Али Баба

прогноз от Д. Быкова

Выдавать Березовского нельзя. Как гостайну — только ее в нашем случае хранят уже Плохиши от Кибальчишей. Кибальчиши и так, и сяк зайдут — выдайте нам вашу тайну! Он гадости говорит, революцию готовит и вас компрометирует. Нет, отвечают Плохиши, мы пожурим его для порядку и попросим больше так не делать, но выдать вам не можем, потому что не уверены в его сохранности. Если у вас старушек, вышедших прогуляться на Тверскую, волокут в автобусы за участие в «Марше несогласных», — можно себе представить, что вы сделаете с бывшим главным буржуином.

Но и брать Березовского тоже нельзя. Его надо требовать, вымогать, пытаться похитить, но в критический момент, в полуметре от границы, снова выпустить на все четыре стороны. Заграничный БАБ — враг и демон, на которого спишется все. Сидящий БАБ — герой сопротивления, отмытый народным мнением добела. С Ходорковским так уже почти случилось.

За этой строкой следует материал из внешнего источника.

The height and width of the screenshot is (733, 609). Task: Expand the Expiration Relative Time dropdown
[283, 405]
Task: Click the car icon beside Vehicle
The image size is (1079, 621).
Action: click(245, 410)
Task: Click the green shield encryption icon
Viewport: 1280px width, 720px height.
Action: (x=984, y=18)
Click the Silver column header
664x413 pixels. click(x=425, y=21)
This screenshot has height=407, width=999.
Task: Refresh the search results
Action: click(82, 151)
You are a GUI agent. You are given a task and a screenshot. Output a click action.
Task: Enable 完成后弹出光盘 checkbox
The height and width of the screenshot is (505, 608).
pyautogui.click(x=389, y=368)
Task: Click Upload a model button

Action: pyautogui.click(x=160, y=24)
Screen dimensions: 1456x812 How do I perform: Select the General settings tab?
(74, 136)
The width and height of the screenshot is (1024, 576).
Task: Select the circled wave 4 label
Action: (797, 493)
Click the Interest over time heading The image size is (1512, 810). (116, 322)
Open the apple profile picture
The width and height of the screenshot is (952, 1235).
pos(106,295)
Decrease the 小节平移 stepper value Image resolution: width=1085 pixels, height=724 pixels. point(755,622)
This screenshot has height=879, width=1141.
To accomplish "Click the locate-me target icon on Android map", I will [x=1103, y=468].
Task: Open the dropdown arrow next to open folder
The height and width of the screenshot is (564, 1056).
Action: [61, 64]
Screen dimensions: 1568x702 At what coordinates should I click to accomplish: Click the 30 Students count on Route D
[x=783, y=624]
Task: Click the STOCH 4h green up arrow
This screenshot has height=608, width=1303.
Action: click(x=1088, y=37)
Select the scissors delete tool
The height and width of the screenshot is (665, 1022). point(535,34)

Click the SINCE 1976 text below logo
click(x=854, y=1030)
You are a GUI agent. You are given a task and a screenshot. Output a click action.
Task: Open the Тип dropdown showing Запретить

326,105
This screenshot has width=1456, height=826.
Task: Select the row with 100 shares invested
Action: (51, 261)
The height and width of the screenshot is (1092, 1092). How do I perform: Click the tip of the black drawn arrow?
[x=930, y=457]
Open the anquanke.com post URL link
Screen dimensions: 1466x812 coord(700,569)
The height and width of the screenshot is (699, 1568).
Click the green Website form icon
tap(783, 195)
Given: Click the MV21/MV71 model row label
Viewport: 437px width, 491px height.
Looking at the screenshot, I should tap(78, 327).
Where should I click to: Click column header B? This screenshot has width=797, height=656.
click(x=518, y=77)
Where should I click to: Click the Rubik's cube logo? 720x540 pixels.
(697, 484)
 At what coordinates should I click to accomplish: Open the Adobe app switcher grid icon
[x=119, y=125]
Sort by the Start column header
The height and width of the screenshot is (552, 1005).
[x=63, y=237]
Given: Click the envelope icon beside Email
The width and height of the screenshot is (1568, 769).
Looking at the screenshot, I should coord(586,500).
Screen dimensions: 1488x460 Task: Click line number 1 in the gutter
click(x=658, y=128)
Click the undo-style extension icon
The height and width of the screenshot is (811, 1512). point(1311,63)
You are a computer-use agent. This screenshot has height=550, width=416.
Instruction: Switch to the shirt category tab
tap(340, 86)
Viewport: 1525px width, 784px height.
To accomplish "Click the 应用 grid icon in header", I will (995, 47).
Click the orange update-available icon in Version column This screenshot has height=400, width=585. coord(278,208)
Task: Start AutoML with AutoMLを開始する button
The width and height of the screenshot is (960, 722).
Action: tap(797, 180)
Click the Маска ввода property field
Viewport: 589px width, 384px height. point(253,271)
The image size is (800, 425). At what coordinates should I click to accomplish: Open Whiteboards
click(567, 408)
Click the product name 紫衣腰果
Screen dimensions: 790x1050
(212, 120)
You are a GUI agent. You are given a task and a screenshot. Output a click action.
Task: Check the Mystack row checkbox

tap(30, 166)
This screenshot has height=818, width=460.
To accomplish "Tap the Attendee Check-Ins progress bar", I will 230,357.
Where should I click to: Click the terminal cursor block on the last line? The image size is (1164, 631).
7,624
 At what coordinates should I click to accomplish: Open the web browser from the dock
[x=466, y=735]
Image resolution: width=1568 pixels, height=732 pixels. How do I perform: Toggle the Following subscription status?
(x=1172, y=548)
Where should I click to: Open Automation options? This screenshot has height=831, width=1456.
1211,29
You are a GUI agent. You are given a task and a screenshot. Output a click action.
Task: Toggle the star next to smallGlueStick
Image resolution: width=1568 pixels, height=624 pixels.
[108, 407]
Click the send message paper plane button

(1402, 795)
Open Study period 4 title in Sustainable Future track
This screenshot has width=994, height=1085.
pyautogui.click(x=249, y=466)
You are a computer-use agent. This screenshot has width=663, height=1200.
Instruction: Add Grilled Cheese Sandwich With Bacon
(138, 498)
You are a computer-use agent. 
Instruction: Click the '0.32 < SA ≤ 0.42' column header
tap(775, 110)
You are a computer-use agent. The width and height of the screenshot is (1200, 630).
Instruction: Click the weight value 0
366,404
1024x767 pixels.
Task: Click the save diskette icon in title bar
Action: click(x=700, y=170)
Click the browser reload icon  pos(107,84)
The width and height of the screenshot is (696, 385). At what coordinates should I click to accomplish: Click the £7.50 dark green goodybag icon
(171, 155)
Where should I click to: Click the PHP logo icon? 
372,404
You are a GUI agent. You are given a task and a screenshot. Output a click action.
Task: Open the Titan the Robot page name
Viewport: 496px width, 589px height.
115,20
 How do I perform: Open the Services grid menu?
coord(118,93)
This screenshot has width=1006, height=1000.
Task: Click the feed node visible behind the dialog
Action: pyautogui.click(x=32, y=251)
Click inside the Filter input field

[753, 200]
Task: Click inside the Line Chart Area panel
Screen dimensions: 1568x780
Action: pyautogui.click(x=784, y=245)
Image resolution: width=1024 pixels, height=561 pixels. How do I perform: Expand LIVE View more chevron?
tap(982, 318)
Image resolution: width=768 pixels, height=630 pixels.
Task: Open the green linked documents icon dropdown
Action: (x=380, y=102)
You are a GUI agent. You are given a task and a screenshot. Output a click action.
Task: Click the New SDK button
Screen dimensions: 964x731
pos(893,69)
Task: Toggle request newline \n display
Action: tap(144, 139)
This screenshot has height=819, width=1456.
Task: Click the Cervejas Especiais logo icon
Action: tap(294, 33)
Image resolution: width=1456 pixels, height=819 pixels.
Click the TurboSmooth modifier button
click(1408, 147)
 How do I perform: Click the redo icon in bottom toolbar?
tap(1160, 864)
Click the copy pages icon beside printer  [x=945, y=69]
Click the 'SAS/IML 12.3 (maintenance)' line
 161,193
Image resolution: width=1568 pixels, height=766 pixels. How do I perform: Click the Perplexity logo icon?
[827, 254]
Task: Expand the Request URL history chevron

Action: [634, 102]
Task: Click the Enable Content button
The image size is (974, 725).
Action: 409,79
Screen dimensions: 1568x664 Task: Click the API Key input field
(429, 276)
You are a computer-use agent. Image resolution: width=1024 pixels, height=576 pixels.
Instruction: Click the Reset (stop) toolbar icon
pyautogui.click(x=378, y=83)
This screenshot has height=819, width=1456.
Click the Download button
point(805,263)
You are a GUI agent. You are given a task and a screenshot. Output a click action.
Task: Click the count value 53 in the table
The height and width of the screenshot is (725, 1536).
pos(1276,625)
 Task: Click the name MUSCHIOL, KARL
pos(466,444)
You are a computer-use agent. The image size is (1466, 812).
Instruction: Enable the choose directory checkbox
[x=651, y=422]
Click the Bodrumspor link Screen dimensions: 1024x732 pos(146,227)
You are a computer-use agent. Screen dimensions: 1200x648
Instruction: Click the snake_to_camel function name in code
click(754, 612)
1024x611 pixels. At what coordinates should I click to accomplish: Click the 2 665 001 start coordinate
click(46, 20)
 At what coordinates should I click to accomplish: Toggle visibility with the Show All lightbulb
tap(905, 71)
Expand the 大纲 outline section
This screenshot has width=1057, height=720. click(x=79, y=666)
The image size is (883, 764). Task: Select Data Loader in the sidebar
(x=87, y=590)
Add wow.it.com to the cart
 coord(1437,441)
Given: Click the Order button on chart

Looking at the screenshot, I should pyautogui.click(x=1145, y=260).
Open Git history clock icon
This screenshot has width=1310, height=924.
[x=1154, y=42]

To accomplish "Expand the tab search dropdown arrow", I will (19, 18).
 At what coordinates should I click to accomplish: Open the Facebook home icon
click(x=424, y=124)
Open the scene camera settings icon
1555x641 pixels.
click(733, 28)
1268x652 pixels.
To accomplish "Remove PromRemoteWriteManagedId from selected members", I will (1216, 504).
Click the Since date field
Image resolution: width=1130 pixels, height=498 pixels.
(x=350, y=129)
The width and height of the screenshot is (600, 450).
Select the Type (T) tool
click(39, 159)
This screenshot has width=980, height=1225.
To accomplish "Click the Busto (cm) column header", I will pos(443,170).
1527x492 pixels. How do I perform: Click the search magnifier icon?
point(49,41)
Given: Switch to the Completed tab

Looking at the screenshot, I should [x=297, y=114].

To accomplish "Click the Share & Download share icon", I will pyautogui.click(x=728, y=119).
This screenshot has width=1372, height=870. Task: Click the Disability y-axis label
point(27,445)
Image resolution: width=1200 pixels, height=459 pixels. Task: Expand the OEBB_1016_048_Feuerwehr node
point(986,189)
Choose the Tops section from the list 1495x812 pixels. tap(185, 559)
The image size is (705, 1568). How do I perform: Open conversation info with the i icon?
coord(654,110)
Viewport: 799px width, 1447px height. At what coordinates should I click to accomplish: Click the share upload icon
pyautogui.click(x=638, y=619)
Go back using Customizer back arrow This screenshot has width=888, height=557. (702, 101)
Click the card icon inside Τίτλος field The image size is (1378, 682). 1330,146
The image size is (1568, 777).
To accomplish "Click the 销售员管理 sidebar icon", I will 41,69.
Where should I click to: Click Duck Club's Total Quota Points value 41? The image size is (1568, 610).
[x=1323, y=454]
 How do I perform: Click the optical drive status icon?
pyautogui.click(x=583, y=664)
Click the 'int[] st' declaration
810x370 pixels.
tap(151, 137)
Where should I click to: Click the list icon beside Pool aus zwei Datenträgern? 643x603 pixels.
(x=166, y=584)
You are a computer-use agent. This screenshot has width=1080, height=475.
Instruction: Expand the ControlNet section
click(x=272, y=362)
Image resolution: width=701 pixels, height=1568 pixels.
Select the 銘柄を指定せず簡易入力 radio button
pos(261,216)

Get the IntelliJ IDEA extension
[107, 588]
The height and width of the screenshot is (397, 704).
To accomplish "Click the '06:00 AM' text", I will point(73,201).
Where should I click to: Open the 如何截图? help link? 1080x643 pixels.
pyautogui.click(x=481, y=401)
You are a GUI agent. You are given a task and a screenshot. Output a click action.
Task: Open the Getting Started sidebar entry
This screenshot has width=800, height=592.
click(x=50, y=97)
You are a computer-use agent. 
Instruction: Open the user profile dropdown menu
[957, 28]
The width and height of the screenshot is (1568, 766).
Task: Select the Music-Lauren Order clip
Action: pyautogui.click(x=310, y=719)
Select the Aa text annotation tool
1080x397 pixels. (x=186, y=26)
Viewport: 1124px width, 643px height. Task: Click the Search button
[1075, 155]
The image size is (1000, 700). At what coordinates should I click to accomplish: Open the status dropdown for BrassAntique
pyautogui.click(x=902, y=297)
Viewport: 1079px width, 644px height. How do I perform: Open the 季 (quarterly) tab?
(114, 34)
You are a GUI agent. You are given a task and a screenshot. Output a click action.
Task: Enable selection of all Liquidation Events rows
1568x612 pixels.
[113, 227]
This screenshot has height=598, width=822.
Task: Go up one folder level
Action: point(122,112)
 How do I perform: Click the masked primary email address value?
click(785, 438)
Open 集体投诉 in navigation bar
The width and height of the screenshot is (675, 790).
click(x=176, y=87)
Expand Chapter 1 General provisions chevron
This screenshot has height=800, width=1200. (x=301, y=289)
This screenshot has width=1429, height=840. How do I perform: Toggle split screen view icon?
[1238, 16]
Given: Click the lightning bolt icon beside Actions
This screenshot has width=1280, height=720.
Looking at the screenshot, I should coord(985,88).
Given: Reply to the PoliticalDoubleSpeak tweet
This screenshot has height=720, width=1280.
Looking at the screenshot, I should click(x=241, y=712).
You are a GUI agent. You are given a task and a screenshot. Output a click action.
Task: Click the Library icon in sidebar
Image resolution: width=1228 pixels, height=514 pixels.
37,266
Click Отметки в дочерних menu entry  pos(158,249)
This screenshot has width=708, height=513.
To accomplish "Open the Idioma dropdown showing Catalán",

А что будет с Борисом Абрамовичем, понятно без долгих изысканий. Вон его и в Латинскую Америку уже потянуло, как Троцкого, — подальше от нас, поближе к пассионарным ребятам вроде Чавеса. Сознательно он подражает перманентному революционеру, нашедшему последний приют в Мексике, или действительно обнаружил деловые интересы в Бразилии — один Бог ведает. Но сценарий повторяется до деталей. Впрочем, у России ведь разный опыт по части разборок с олигархами, не вписавшимися в новый исторический этап. Курбский бежал в Польшу и умер там своей смертью — вероятно, от натуги, сочиняя гадости про Ивана Грозного; Грозный пережил его на год. Меншиков умер в березовской ссылке — совпадения на каждом шагу. Мягкая александровская революция и столь же мягкая — сравнительно, например, со сталинской — аракчеевская реакция стоили Сперанскому ссылки в Пермь, но умер он обласканным и почитаемым. Троцкий погиб от ледоруба. Всякое бывает, короче.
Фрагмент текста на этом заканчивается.